- 网页节选:


文本分析五部曲之3-文本处理扩展应用示例

RapidMiner

2017-03-08

导读：RapidMiner文本处理扩展的安装与应用

今天我们来学习RapidMiner文本处理扩展的安装与应用。

Today we'll learn how to install and use RapidMiner text processing extensions.

当您进行基于统计的文本分析与自然语言处理时，有时单词在分组时具有不同的含义。例如，“策略”本身只是一个没有上下文的名词。另一方面，如果它与“军事 ”, “经济”, 或者“政治”配对，它有很大的不同的意义。“策略”, “军事策略”, “经济策略”和“政治策略”都具有不同的词语解释。基于统计的文本处理不会提取这些词语的上下文，但它会告诉你在你的文档或数据中的“策略”, “军事”, “经济”和“政治”这些单语显示的次数。这给了你某些方面的信息，但缺乏上下文。那么问题来了，您如何在 RapidMiner 中通过基于统计的文本处理提取上下文？答案就是Generate n-Grams算子。

When you do statistical based text analysis compared to natural language processing, sometimes words carry a different meaning when grouped together. For example, ‘strategy’ by itself is just a noun there is no context involved. On the other hand, if it is paired with‘military’,‘economic’, or ‘political’ it has a far different meaning.‘strategy’,‘military strategy’, ‘economic strategy’, and ‘political strategy’ are all different ideas. Statistical based text processing will not extract the context of these words, but it will tell you how many times ‘strategy’, ‘military’,‘economic’, and‘political’ shows up in your documents or data. This gives you information but lacks context. So the question is "How do you extract this context via statistical based text processing in RapidMiner?". The answer: Generate n-Grams (terms).

算子的算法非常简单。Generate n-Grams算子将检查单词是否紧随其后。按照上面的例子，RapidMiner 将选择“策略”和“军事”作为新的属性，它们每一个都是单词。接着我们就可以想象到，“策略”这个词伴随着“军事”。因此，它创造了一个新的属性“军事策略”。这个选择也可以通过修改来改善，稍后将会有一个修改脚注。结果现在有 3 个属性：“策略”，“军事”和“军事策略”。没有机器理解上下文，它仍然能够识别分组的词，现在数据科学家可以区分“军事策略”相关的上下文。这里的关键是，它绕过了机器的理解语言的需要，并推送到用户，同时仍然保留在数据集中相关联的词组。

- 所示数据:
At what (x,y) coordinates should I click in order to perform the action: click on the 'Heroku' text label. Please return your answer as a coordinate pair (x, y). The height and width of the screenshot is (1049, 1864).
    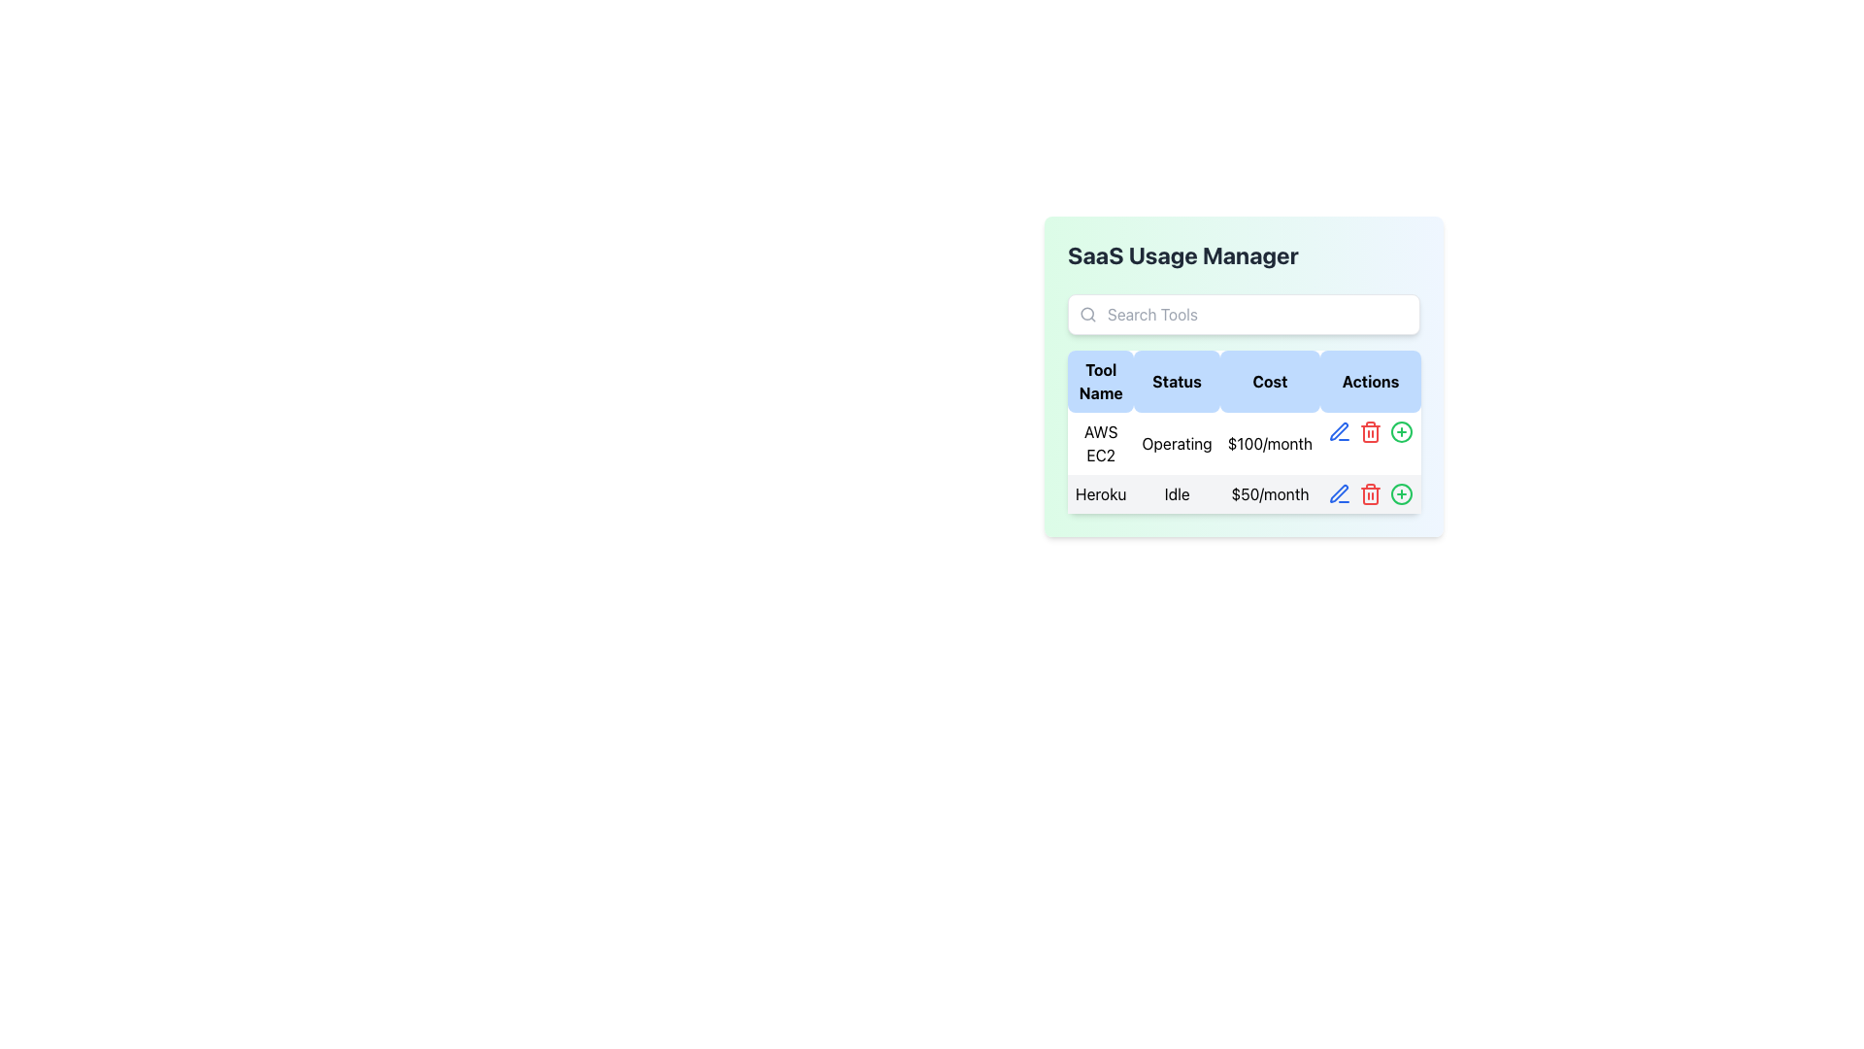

- 任务说明:
1. 在关于 RapidMiner Generate n-Grams 算子的网页节选中，中文段落说哪几个词语“都具有不同的词语解释”？
2. 请写出关于 RapidMiner 文本处理扩展的网页节选在最后一句之后的下文。

- 参考答案:
1. “策略”、“军事策略”、“经济策略”、“政治策略”

2.
The operator’s algorithm is quite simple. Generate n-Grams (terms) will check for words that frequently follow one another. Following the example above, RapidMiner will pick out ‘strategy’ and‘military’as new attributes, each of which are words. Next it will say, often‘strategy’ is followed by ‘military’. Thus, it makes a new attribute ‘military_strategy’ This selection can also be improved via pruning. There will be a footnote on pruning later. The result is now that there are 3 attributes:‘strategy’,‘military’, and ‘military_strategy’. Without having the machine understand the context, it was still able to identify grouped words in which the data scientist can now understand the context in which ‘military strategy’ is related. The key here is that it bypasses the machines’ need to understand the language and pushes it onto the user while still maintaining groups of associated words within our data set.

开始使用

Getting started

·您需要文本处理扩展，以便可以同时使用process documents算子和 generate n-gram 算子。还有一些其他的算子也需要这个扩展。

·文本文档。您可以创建一个新的文件或调用文本文件，本指南将包括第一部分。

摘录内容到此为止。